You may not win an argument, you may not change a mind, but if you choose to, you can always achieve the triumph of radical empathy – an understanding of the heart. The world will say to you, “We need justice.” Investigate. Find truth beyond the stories you are told. Find truth beyond the way things seem. Ask, “Why?” Ask, “Is this fair?” Ask, “How did we get here?” Do this with compassion. Do this with forgiveness. Learn to forgive others. Start by truly learning how to forgive yourself. We are all more than our mistakes. We are all more than who we were yesterday. We are all deserving of our dignity.
See yourself in others. Recognize that your justice is my justice, and mine is yours. There can be no liberation for one of us if the other is not free. The world will say to you, “I am violent.” Respond by saying, “I am not. Not with my words and not with my actions.” The world will say to you, “We need to heal the planet.” Start by saying, “No, thank you. I don’t need a plastic bag.” Recycle, reuse. Start by picking up one piece of trash on your block.
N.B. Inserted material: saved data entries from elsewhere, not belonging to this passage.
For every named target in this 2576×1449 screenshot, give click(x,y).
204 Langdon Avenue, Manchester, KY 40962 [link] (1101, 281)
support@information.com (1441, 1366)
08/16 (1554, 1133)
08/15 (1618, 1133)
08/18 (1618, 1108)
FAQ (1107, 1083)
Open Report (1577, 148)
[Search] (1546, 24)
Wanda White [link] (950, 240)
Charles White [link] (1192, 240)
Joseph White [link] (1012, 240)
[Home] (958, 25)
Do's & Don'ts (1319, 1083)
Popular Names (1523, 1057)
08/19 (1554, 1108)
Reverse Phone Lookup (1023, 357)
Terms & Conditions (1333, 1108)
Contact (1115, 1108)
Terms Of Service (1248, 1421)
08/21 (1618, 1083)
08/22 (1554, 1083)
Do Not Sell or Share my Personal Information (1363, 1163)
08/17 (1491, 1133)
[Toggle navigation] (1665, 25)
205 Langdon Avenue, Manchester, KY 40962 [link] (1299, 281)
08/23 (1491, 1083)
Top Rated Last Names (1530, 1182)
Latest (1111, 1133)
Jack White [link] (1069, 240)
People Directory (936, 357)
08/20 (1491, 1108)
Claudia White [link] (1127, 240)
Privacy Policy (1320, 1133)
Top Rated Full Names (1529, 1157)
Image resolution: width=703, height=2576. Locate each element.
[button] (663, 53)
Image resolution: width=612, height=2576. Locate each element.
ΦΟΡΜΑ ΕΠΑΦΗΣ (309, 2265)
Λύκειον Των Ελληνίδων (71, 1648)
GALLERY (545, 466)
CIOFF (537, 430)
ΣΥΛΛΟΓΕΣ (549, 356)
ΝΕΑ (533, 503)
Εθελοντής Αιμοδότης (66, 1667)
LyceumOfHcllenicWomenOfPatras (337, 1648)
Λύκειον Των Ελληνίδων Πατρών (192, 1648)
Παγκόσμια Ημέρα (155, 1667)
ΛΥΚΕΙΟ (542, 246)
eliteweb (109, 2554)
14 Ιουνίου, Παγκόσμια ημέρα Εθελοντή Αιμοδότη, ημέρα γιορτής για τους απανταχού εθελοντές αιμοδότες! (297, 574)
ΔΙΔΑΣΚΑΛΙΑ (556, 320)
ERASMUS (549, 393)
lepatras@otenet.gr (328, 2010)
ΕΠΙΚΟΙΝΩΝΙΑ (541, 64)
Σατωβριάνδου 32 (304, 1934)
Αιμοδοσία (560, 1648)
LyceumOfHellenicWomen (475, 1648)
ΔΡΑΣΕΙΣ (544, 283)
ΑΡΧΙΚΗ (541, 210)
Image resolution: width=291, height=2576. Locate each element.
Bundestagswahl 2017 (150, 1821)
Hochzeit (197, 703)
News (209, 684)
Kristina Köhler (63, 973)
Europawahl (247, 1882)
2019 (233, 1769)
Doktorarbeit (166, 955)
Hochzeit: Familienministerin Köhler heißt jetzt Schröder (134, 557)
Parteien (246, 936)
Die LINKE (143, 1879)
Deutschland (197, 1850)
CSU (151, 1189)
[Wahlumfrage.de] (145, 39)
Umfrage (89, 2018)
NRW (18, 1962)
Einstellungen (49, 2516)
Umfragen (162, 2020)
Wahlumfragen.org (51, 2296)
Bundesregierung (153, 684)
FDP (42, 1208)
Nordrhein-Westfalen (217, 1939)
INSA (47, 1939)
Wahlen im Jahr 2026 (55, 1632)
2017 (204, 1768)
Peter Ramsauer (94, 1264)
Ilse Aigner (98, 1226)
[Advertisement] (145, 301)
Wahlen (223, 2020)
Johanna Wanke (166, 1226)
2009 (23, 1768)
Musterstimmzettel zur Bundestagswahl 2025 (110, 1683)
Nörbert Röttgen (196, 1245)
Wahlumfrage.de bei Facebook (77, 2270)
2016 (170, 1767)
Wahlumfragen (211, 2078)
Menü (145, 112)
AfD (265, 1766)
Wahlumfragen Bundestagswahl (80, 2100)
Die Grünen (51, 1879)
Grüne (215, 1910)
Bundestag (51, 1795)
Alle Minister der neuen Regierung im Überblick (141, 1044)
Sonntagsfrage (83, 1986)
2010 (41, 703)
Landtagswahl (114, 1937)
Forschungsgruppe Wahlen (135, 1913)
The world will say to you, “There are too many problems.” Do not be afraid to be a part of the solutions. Start by discussing the issues. We cannot overcome what we ignore. The more we talk about things, the more we see that the issues are connected because we are connected.
The world will say to you, “We need to end racism.” Start by healing it in your own family. The world will say to you, “How do we speak to bias and bigotry?” Start by having the first conversation at your own kitchen table. The world will say to you, “There is so much hate.” Devote yourself to love. Love yourself so much that you can love others without barriers and without judgment.
When the world asks us big questions that require big answers, we have two options. One: to feel so overwhelmed or unqualified, we do nothing. Two: to start with one small act and qualify ourselves. I am the director of national security, and so are you. Maybe no one appointed us and there were no senate confirmations, but we can secure a nation. When you help just one person to be more secure, a nation is more secure. With just one outstretched hand that says, “Are you OK? I am here for you,” we can transform insecurity into security.